◆ Provided records ◆
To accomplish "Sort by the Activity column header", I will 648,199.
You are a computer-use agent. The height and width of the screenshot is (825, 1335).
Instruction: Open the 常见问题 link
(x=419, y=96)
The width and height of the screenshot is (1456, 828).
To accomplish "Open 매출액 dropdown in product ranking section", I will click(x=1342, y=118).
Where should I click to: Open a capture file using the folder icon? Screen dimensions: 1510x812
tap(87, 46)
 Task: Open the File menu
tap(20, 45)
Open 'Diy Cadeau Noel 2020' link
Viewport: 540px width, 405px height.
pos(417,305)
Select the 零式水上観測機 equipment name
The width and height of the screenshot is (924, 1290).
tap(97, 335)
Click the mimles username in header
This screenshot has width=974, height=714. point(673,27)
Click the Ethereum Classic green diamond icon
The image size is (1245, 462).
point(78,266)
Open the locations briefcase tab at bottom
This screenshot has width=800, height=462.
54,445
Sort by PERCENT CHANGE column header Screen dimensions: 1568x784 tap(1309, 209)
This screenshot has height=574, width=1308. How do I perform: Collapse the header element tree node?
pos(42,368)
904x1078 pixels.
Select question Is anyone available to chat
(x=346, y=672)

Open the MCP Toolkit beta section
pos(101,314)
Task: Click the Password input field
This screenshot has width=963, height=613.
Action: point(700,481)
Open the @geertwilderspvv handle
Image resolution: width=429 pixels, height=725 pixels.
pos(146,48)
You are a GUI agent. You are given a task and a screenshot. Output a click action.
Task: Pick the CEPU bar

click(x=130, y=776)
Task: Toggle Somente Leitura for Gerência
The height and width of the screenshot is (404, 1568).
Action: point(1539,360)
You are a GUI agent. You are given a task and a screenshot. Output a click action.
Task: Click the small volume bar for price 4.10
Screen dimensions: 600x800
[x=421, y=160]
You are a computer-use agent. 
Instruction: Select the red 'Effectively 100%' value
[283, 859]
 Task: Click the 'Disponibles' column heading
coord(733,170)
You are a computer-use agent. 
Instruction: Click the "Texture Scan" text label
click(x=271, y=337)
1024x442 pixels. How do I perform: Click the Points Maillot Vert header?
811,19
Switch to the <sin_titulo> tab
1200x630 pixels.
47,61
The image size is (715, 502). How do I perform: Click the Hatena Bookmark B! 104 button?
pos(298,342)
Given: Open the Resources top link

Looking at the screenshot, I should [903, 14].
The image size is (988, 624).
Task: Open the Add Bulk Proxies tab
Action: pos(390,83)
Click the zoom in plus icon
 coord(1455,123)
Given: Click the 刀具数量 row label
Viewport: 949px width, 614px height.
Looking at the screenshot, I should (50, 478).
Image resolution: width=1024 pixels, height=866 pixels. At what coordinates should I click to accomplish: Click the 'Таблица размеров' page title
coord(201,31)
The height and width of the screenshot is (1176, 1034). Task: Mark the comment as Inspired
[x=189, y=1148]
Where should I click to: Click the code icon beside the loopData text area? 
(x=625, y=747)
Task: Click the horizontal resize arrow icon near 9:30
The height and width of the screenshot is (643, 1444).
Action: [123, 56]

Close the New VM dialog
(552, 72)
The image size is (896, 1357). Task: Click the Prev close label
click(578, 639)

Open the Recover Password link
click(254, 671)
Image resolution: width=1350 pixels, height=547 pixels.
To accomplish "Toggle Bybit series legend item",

◆ Instructions for the task ◆
Wherever a line in the data above holds "will", copy that line.

◆ Result of this exercise ◆
To accomplish "Sort by the Activity column header", I will 648,199.
To accomplish "Open 매출액 dropdown in product ranking section", I will click(x=1342, y=118).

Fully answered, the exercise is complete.